Both my granddads died in the 1940s, aged 41 and 44, leaving my grannies on their own with their children (among others, my mum and dad). Hard times, but they managed, they were of another mould, I believe.

My father turned 90 yesterday, but is now losing it rapidly, severe dementia. My mother is 86 and has a clear head, but has some physical issues. They still live on their own in the house where I grew up, which is a bit of an ordeal (for my mum). I live 130 km away, try to visit as often as possible, but, not always that easy (I’m the only child too).

Distance is a big issue for me, mine are about 2.5 hours away, thankfully my brother is about but it is a worry, how did your dad cope loosing his dad at a young age?

SwedishBaggie
27-12-2022, 03:45 PM
Distance is a big issue for me, mine are about 2.5 hours away, thankfully my brother is about but it is a worry, how did your dad cope loosing his dad at a young age?

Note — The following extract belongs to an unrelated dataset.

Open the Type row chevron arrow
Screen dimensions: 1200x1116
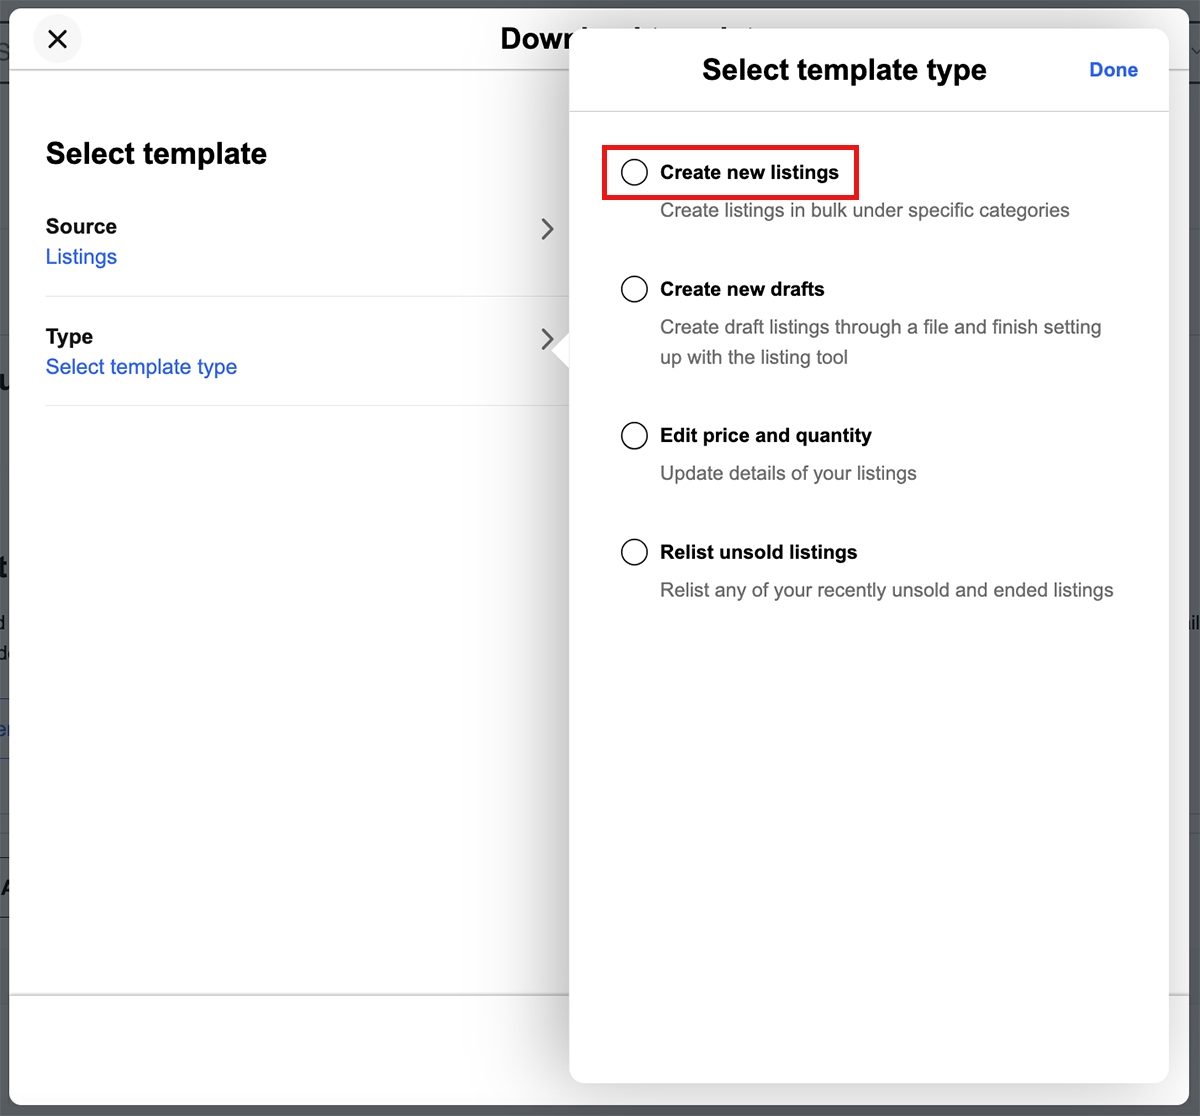(547, 339)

Well, he was the oldest of 3 children (aged 17 at the time), so I think he had to be ”the man” in the family, and, being that, gave little time to contemplate (maybe thankfully so) - they (he and my grannie), just had to carry on.

soulman101
27-12-2022, 03:55 PM
My Dad lost both his parents before the age of 14, his Dad died down the mine.
After being passed around his brothers he joined the army at 14,after being told he was to young, he was told to walk round the block and change his date of birth.

mickd1961
27-12-2022, 08:05 PM
My Dad lost both his parents before the age of 14, his Dad died down the mine.
After being passed around his brothers he joined the army at 14,after being told he was to young, he was told to walk round the block and change his date of birth.

My mum’s dad lied about his age to fight in WW1 Lloyd.......a far greater generation of men than nowadays.